● **TASK DETAILS**
Copy the listing below word for word, keeping each line unchanged.

● **DATA**
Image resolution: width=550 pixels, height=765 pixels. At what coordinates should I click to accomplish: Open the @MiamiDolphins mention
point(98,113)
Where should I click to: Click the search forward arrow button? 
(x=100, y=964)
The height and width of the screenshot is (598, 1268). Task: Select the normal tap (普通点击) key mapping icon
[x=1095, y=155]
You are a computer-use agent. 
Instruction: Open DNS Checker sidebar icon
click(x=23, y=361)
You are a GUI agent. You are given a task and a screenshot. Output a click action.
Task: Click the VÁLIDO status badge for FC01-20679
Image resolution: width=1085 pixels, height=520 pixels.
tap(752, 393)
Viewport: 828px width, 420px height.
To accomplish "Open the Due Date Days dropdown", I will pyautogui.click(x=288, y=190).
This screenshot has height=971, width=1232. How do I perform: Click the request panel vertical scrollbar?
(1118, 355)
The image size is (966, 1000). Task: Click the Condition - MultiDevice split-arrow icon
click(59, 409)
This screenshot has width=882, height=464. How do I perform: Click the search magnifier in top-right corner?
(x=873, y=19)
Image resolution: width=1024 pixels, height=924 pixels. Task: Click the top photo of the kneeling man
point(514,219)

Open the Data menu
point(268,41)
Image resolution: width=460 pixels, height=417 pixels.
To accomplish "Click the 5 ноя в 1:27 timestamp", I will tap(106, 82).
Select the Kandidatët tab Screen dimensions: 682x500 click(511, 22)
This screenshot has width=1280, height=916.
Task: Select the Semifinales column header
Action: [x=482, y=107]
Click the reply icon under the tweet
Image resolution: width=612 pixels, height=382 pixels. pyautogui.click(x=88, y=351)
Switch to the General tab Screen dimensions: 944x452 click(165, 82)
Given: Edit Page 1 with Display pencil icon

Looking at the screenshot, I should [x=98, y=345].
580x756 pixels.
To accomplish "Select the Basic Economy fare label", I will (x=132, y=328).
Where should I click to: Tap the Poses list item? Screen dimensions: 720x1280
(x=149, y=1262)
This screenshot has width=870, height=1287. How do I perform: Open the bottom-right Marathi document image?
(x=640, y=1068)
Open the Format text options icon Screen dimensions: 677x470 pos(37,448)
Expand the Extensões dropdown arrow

● **CORRECT RESULT**
Image resolution: width=550 pixels, height=765 pixels. At what coordinates should I click to accomplish: Open the @MiamiDolphins mention
point(98,113)
Where should I click to: Click the search forward arrow button? 
(x=100, y=964)
The height and width of the screenshot is (598, 1268). Task: Select the normal tap (普通点击) key mapping icon
[x=1095, y=155]
You are a computer-use agent. 
Instruction: Open DNS Checker sidebar icon
click(x=23, y=361)
You are a GUI agent. You are given a task and a screenshot. Output a click action.
Task: Click the VÁLIDO status badge for FC01-20679
Image resolution: width=1085 pixels, height=520 pixels.
tap(752, 393)
Viewport: 828px width, 420px height.
To accomplish "Open the Due Date Days dropdown", I will pyautogui.click(x=288, y=190).
This screenshot has height=971, width=1232. How do I perform: Click the request panel vertical scrollbar?
(1118, 355)
The image size is (966, 1000). Task: Click the Condition - MultiDevice split-arrow icon
click(59, 409)
This screenshot has width=882, height=464. How do I perform: Click the search magnifier in top-right corner?
(x=873, y=19)
Image resolution: width=1024 pixels, height=924 pixels. Task: Click the top photo of the kneeling man
point(514,219)

Open the Data menu
point(268,41)
Image resolution: width=460 pixels, height=417 pixels.
To accomplish "Click the 5 ноя в 1:27 timestamp", I will tap(106, 82).
Select the Kandidatët tab Screen dimensions: 682x500 click(511, 22)
This screenshot has width=1280, height=916.
Task: Select the Semifinales column header
Action: [x=482, y=107]
Click the reply icon under the tweet
Image resolution: width=612 pixels, height=382 pixels. pyautogui.click(x=88, y=351)
Switch to the General tab Screen dimensions: 944x452 click(165, 82)
Given: Edit Page 1 with Display pencil icon

Looking at the screenshot, I should [x=98, y=345].
580x756 pixels.
To accomplish "Select the Basic Economy fare label", I will (x=132, y=328).
Where should I click to: Tap the Poses list item? Screen dimensions: 720x1280
(x=149, y=1262)
This screenshot has width=870, height=1287. How do I perform: Open the bottom-right Marathi document image?
(x=640, y=1068)
Open the Format text options icon Screen dimensions: 677x470 pos(37,448)
Expand the Extensões dropdown arrow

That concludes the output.